Author's Note: This Week's 5 is a weekly collection of stories designed to provide insight into how racism works and serve as an easily accessible resource for people trying to have nuanced discussions about these issues. For more explanation on how This Week's 5 works and descriptions of each of the categories, click here.
There’s not much a white supremacist can say to shock me at this point. That said, one came pretty close when Brandon Lecroy of South Carolina was sentenced to 10 years in prison for trying to hire the KKK to lynch his Black neighbor and his lawyer decided to evoke the Ghostbusters theme as a defense. Specifically, Lecroy’s lawyers tried to claim the crime wasn’t racially motivated because, when planning to murder a Black person, “who else was he going to call?” That Lecroy was willing to not just provide a “ghost gun,” but urged the hitman to hang his neighbor and burn a cross in his lawn, is about as open and shut a case as you will find. Nonetheless, because white supremacists have convinced themselves that simply saying the words “I’m not a racist” out loud absolves them of all their bigotry, a lawyer actually got paid to argue a KKK lynching plot wasn’t racially motivated. Read more from the Root.

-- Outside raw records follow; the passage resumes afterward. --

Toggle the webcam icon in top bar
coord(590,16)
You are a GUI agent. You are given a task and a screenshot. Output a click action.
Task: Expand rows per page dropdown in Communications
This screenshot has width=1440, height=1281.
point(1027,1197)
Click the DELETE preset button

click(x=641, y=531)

Attorney General William Barr is being talked about a lot this week. One of the decisions he made that isn’t getting nearly enough attention is expanding indefinite detention for asylum seekers. Specifically, he struck down a decision that allowed asylum seekers to go before a judge and ask for bond because of credible fear for their safety in their countries. It’s just the latest in a long line of cruelties from the Trump Administration towards immigrants. By striking down what had been a decades-long policy to provide basic humanity to people fleeing for their lives, this is almost ensuring that the most vulnerable asylum seekers will either be condemned to indefinite detention or effectively death. It can’t go unstated that this is coming on the heels of the Administration repeating the talking point that the country is “too full.” Read more from Al Jazeera.
Critical Race Theory
In my experience, most white people in positions of authority tend to hear “tokenism” when we try to discuss “inclusion,” and thus take the approach of checking boxes rather addressing the actual problem. Environmental issues are a great example. White people have been the public faces of this advocacy in the mainstream narrative, despite the fact that people of color are the ones most negatively impacted. Faced with this reality, organizations have implemented policies to mention the disparity or, if they’re really bold, bring one or two people of color into the room. The power dynamics don’t actually change, but they get to say they tried. Recently in Arizona, a bipartisan effort tried the unthinkable, actually partnering with local tribes to address drought concerns. That this has resulted in more robust conversations and substantive solutions should shock no one, and yet, replicating this approach in other states will continue to be a fight every time. Read more from Indian Country.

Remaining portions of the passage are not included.